Journal of Clinical and Medical Sciences

Cancer Associated Fibroblasts in Esophageal Squamous Cell Carcinoma

Toguyeni Gamini^* and Sawadogo P Department of Medical Sciences, CHU Yalgado Ouedraogo, Ouagadougou, Burkina Faso
^*Correspondence: Toguyeni Gamini, Department of Medical Sciences, CHU Yalgado Ouedraogo, Ouagadougou, Burkina Faso, Email:

Received: 14-Mar-2022, Manuscript No. JCMS-22-16211; Editor assigned: 16-Mar-2022, Pre QC No. JCMS-22-16211 (PQ); Reviewed: 22-Mar-2022, QC No. JCMS-22-16211; Revised: 28-Mar-2022, Manuscript No. JCMS-22-16211 (R); Published: 04-Apr-2022, DOI: 10.35248/2593-9947.22.6.180

Description

Abnormal metabolism is recognized as an oncogenic hallmark that is correlated with tumor progression and therapeutic resistance. Here, we used multi-omics, including phosphoproteomics, untargeted metabolomics and lipidomics to demonstrate that the Cancer-Associated Fibroblasts (CAFs)- derived AKT2/choline-phosphate Cytidylytransferase α (CCTα)/ Phosphatidylcholines (PCs) axis mediated the resistance of Focal Adhesion Kinase (FAK) inhibitor-defactinib in Esophageal Squamous Cell Carcinoma (ESCC) treatment. We first identified extremely low levels of FAK Tyr397 expression in CAFs, which might possibly provide no available target for defactinib exerting its anti-growth effect in CAFs. Consequently, defactinib upregulated the intracellular concentration of Ca²⁺ in CAFs, and facilitated the formation of AKT2/CCTα protein complex to phosphorylate CCTα Ser315/319/323 sites, and finally enhanced the production of stromal PCs, which activated intratumoral Janus Kinase 2 (JAK2)/Signal Transducer and Activator of Transcription 3 (STAT3) pathway to induce resistance of FAK inhibition. Pseuo-targeted lipidomics and further validation cohort quantitatively demonstrated that plasma PCs allow to distinguish the malignant extent of ESCC patients. Overall, inhibition of stroma-derived PCs and related pathway might be used as potential therapeutic strategies for tumor treatment.
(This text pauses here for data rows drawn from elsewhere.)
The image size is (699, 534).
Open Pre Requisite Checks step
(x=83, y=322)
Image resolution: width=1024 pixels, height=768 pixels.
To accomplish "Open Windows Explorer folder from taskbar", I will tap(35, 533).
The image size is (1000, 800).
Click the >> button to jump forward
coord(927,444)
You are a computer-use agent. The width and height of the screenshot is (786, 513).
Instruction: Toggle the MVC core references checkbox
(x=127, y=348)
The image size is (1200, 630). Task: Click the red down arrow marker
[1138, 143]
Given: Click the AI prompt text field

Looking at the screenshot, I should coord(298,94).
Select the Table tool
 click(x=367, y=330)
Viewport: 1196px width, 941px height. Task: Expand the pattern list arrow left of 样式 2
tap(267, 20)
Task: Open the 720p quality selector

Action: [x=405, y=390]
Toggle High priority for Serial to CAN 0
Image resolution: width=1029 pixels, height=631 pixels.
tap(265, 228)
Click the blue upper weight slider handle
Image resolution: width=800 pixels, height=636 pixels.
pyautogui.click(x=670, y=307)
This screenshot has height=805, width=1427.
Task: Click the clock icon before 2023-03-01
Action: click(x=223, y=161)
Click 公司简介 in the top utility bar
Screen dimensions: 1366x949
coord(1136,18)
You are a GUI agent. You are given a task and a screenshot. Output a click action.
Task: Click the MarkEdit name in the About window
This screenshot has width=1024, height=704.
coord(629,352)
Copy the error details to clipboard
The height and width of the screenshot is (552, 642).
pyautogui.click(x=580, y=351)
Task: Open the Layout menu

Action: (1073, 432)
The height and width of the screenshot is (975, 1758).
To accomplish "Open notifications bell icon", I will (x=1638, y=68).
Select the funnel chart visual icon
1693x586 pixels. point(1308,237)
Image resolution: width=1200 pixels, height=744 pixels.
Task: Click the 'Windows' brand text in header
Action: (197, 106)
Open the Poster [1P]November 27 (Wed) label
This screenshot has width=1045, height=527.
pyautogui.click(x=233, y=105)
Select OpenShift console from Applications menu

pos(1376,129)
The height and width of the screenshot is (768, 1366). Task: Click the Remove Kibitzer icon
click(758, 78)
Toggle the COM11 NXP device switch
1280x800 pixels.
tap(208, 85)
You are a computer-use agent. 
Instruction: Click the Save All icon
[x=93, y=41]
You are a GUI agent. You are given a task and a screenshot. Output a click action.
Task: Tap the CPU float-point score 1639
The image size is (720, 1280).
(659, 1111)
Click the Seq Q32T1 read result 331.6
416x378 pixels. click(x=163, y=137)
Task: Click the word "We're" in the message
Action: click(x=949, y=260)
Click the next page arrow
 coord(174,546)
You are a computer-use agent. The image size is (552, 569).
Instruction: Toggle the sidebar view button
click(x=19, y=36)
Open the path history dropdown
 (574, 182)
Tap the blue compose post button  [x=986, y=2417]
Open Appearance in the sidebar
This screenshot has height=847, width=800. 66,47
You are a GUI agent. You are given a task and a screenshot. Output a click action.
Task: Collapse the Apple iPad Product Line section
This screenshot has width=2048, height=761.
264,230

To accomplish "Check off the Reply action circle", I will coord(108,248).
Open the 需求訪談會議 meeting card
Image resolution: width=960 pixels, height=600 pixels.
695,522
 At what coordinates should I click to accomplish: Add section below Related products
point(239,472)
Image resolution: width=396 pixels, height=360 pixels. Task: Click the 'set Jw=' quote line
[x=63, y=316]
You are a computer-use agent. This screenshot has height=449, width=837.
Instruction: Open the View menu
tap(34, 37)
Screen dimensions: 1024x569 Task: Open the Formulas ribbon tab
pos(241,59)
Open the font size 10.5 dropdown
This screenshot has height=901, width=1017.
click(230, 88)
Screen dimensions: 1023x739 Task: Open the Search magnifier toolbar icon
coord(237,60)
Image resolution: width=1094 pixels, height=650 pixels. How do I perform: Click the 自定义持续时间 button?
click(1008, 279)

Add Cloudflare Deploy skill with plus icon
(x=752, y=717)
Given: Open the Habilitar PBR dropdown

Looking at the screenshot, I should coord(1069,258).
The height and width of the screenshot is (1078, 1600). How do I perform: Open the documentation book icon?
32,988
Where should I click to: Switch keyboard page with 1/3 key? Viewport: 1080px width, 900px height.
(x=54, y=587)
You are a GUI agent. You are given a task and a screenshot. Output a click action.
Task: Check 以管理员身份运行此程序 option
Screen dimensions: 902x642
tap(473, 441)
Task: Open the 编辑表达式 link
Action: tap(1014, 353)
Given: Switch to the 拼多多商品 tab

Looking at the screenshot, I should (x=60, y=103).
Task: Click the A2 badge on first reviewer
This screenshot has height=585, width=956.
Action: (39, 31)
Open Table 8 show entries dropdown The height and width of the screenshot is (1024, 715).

The prognosis for patients with Esophageal Squamous Cell Carcinoma (ESCC) is dismal, with the 5-year survival rate less than 15%. This poor survival rate is driven by the lack of therapeutic efficacy from cytotoxic, targeted and immune-based therapeutics. The critical mechanism of therapeutic resistances is the ESCC cells surrounding Tumor Microenvironment (TME), especially its major component Cancer-Associated Fibroblasts (CAFs). The crosstalk between ESCC and their surrounding CAFs has important effect on the biological behavior of tumor cells. CAFs tightly interact with tumor cells via cell-cell contact, cytokine release and exosomal transmission.

Focal Adhesion Kinase (FAK) is a cytoplasmic non-receptor protein tyrosine kinase and is ubiquitously expressed. Many reports indicate that FAK overexpression in several types of solid tumors is associated with tumor malignancy and functions as the nexus to transit the TME-derived signaling into tumor cells. These findings have encouraged the development of FAK inhibitors for tumor treatment. However, even though some FAK inhibitors have obtained excellent antitumor effect in preclinical studies only using tumor cell lines, the clinical effect of FAK inhibitors is still controversial.

While several studies have investigated cytokines or chemokines secreted by tumor cells or CAFs mediate the crosstalk between these two types of cells. A thorough understanding of TMEderived metabolites regulating tumor and CAFs communications in therapeutic resistance of tumor cells is still underexplored. In the present study, we aim to investigate whether CAFs-derived metabolites can be used as biomarkers to determine tumor malignancy and how these metabolites lead to alter the antitumor effect of FAK inhibitor through regulating the intercellular signaling crosstalk between tumor cell and CAFs.

However, CAFs-derived metabolites, the important signaling mediators, have ramifications for the function of tumor cells. To manage the metabolic challenges imposed by the TME, tumor cells and CAFs cooperatively interact to support tumor malignancy. It is not clear what are the metabolic profiles of CAFs and how CAFs-derived metabolites act on tumor malignancy and the response of tumor cells toward therapeutic agents.

We hypothesize that this discrepancy is at least in part induced by CAFs, which secrete some substances to facilitate the dysregulation of intratumoral signaling pathways, and resultantly impair the antitumor efficacy of chemotherapies.